* _What this task involves_
Please output exactly the lines below, starting at the line that has "Image resolution: width=1142" and ending at the line that has "This screenshot has height=394, width=634.", both included; leave out all pictures and include nothing else.

* _Record set_
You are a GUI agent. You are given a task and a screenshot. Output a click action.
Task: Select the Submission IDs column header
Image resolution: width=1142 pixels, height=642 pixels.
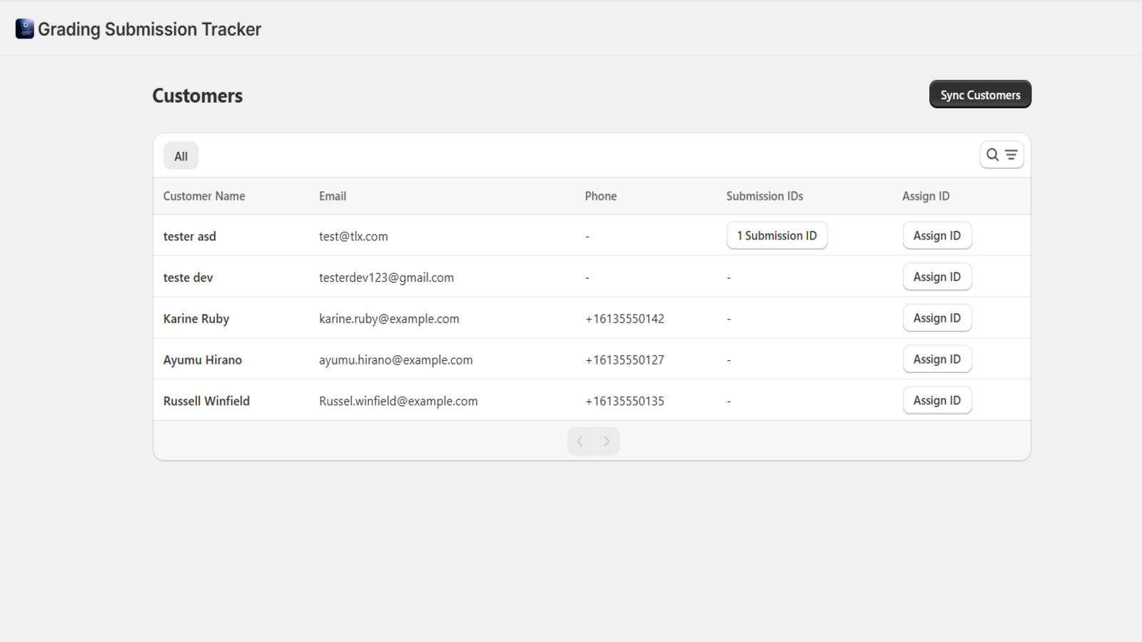coord(764,195)
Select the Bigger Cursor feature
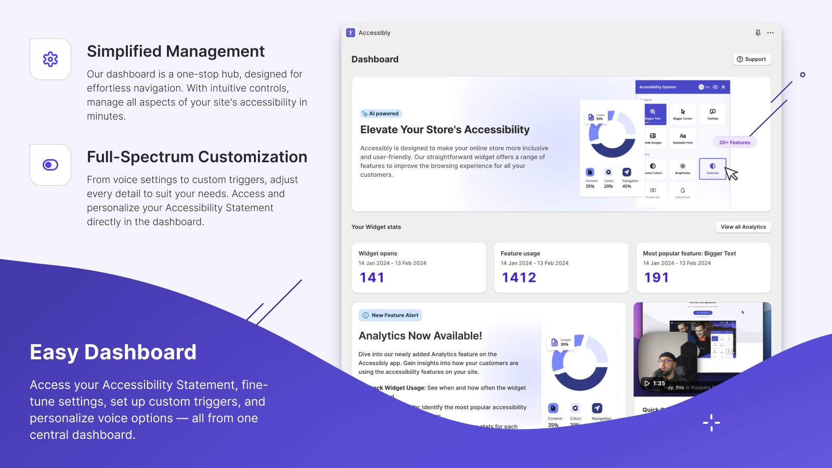The width and height of the screenshot is (832, 468). pos(683,114)
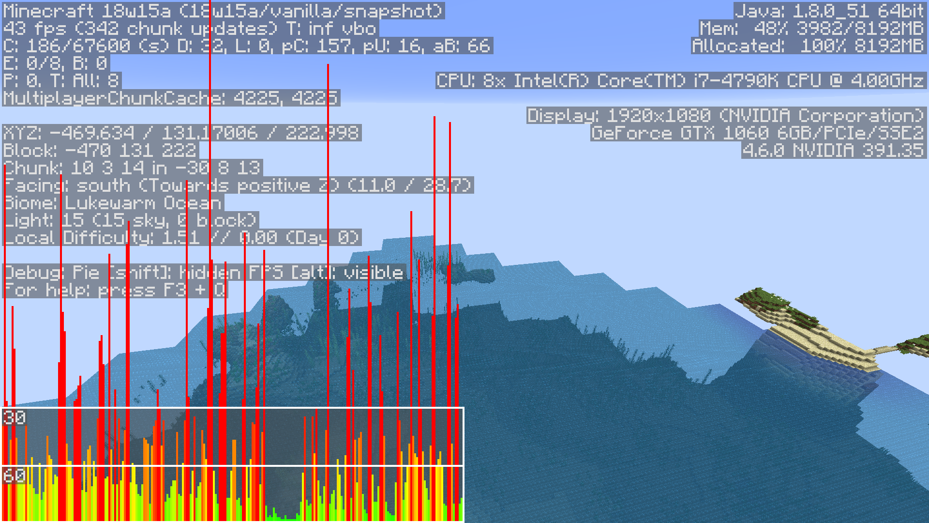Click the Display resolution line
This screenshot has width=929, height=523.
pyautogui.click(x=726, y=116)
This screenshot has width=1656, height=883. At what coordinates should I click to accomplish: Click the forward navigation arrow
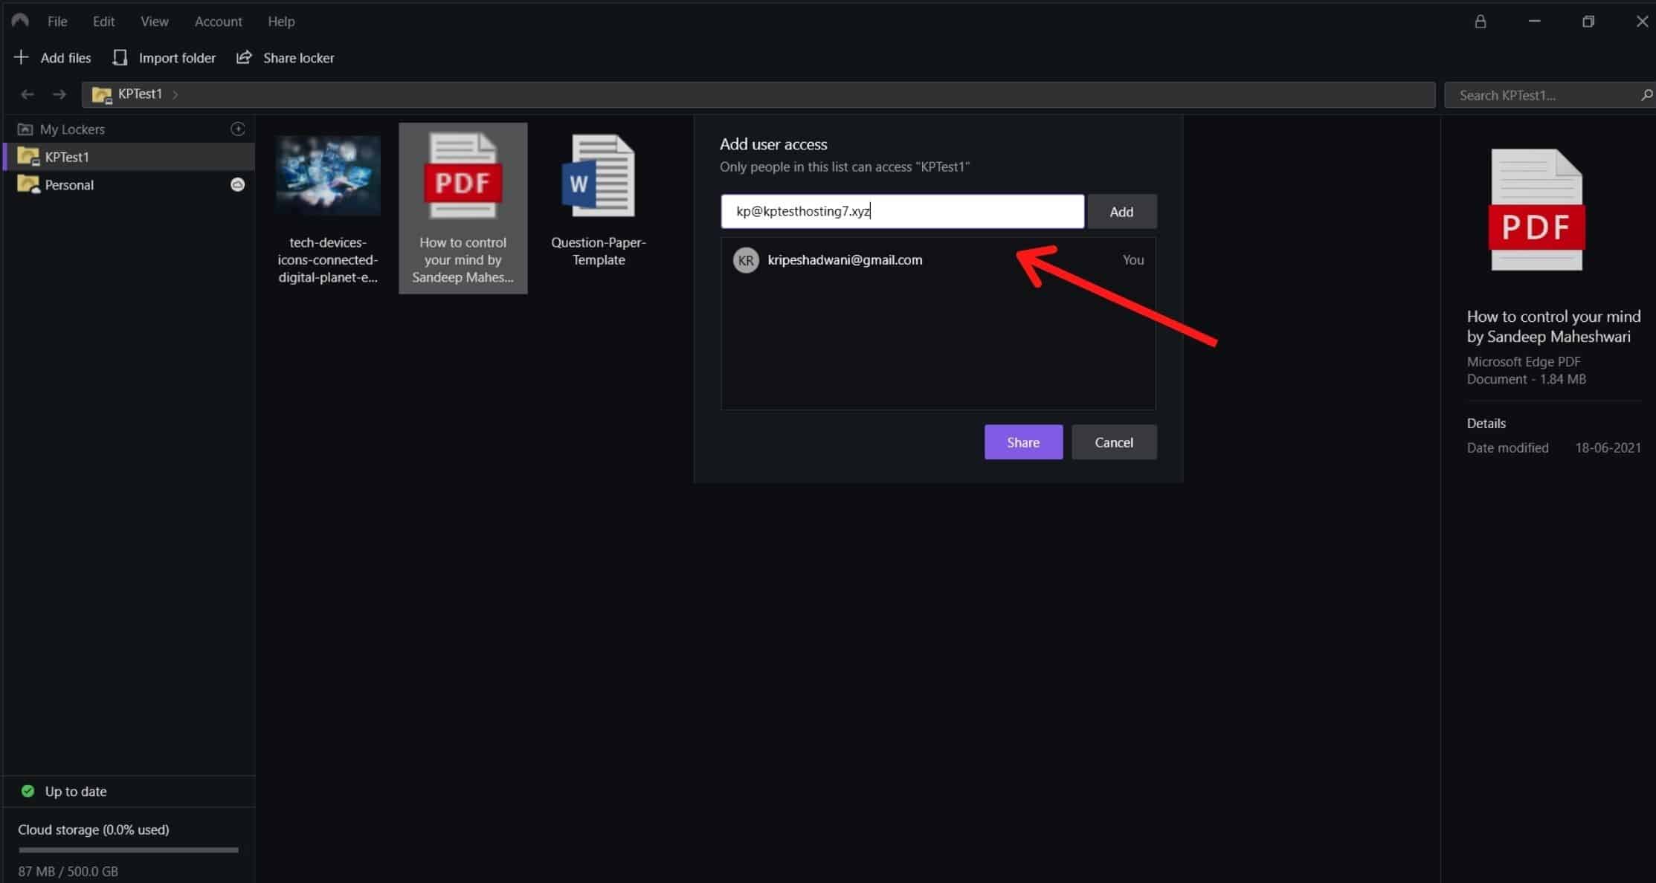(59, 94)
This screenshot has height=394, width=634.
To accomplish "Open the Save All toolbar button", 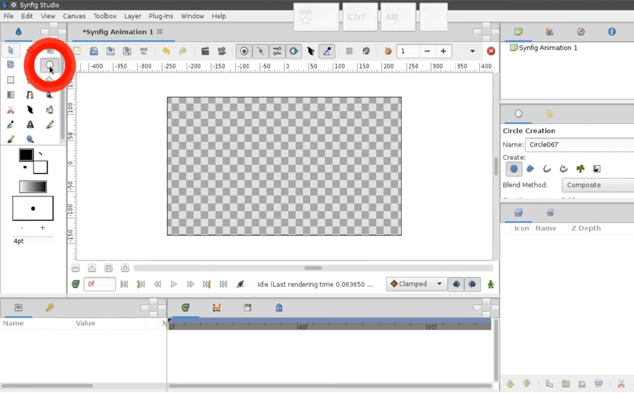I will click(x=144, y=51).
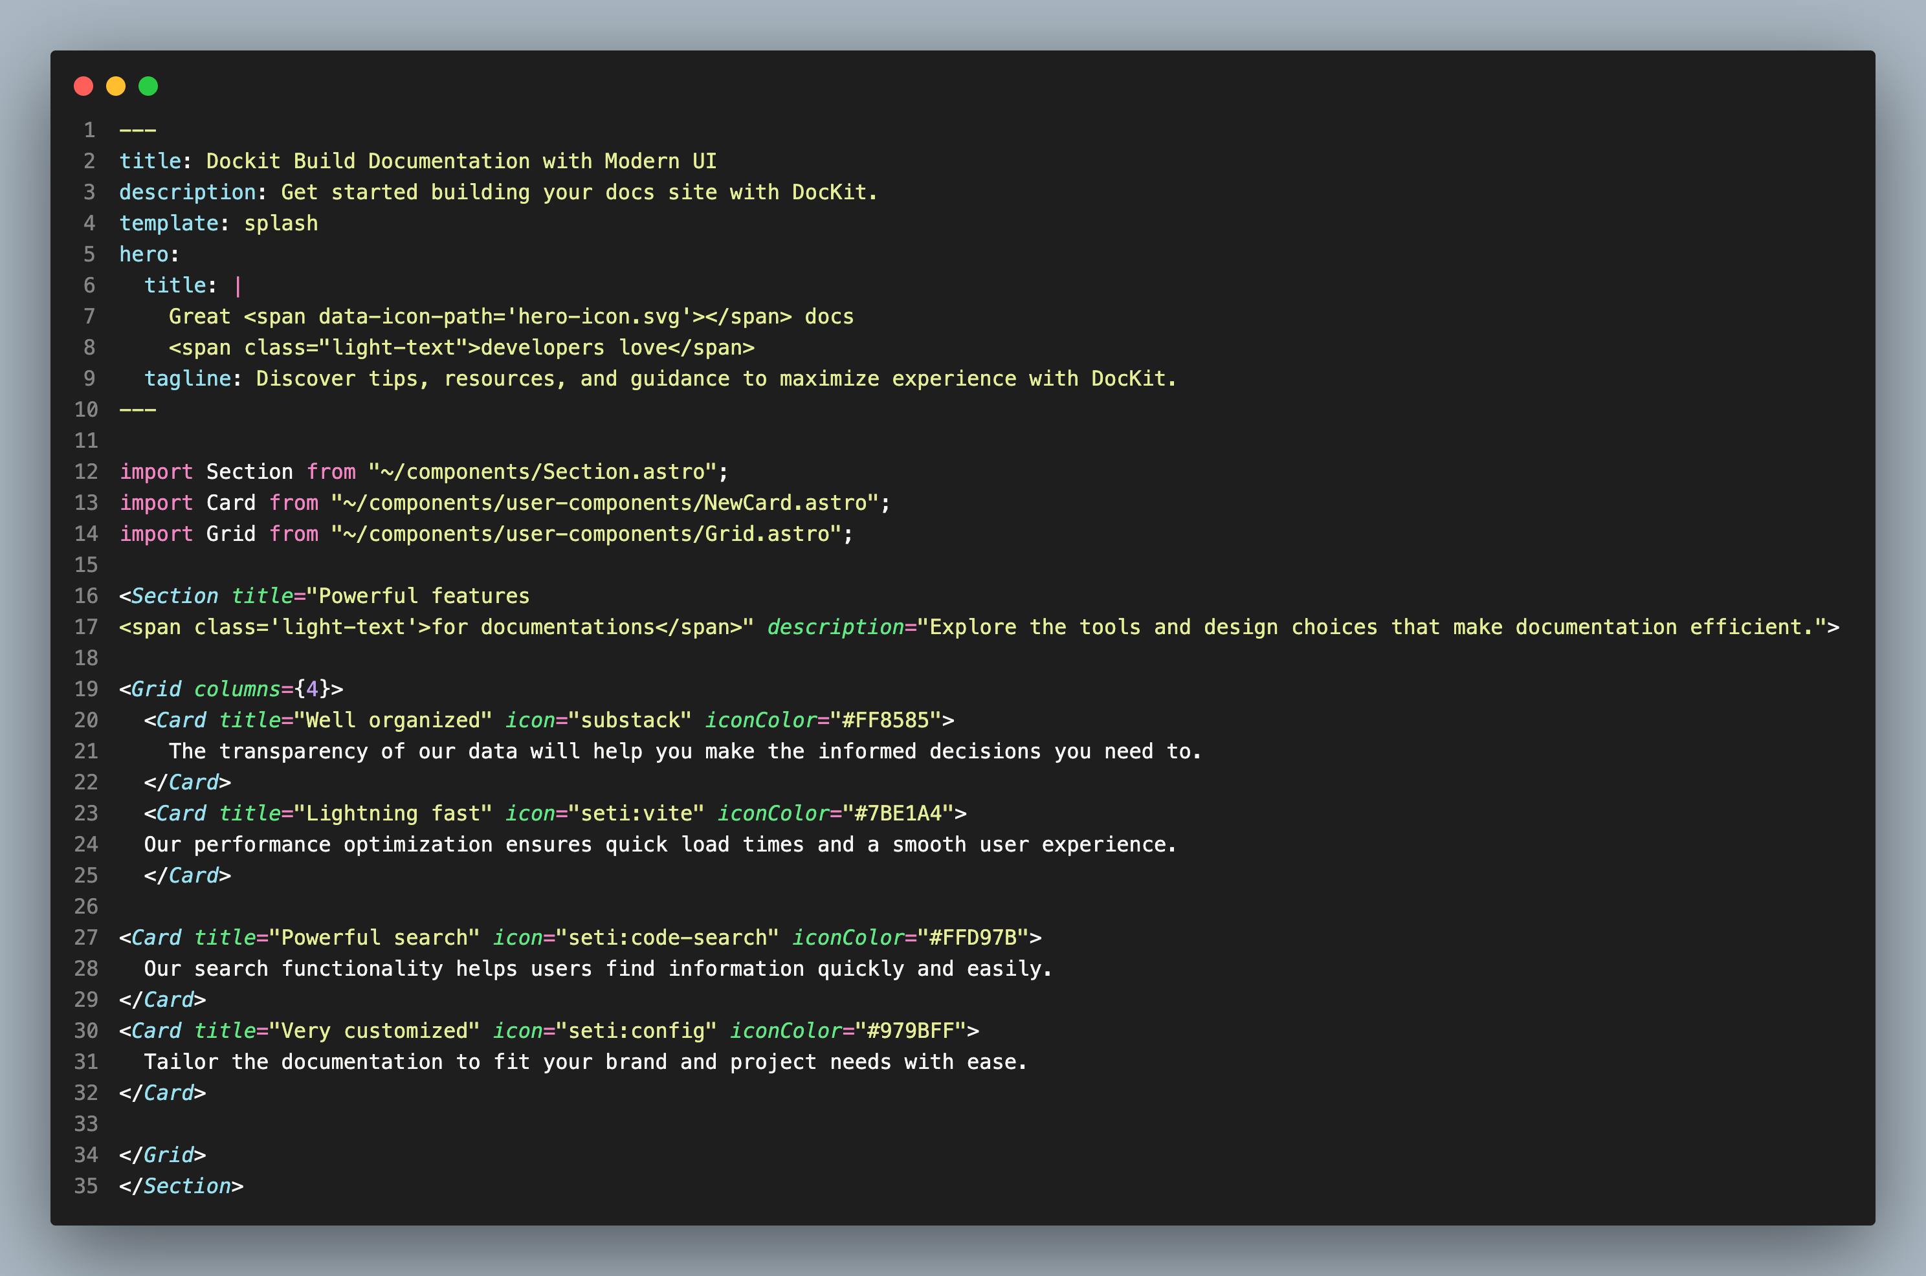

* _Solution for this task_
Image resolution: width=1142 pixels, height=642 pixels.
coord(764,195)
Select the Bigger Cursor feature
The width and height of the screenshot is (832, 468). pos(683,114)
Click the Display resolution line
This screenshot has width=929, height=523.
pyautogui.click(x=726, y=116)
This screenshot has width=1656, height=883. At what coordinates should I click to accomplish: Click the forward navigation arrow
(59, 94)
This screenshot has height=394, width=634.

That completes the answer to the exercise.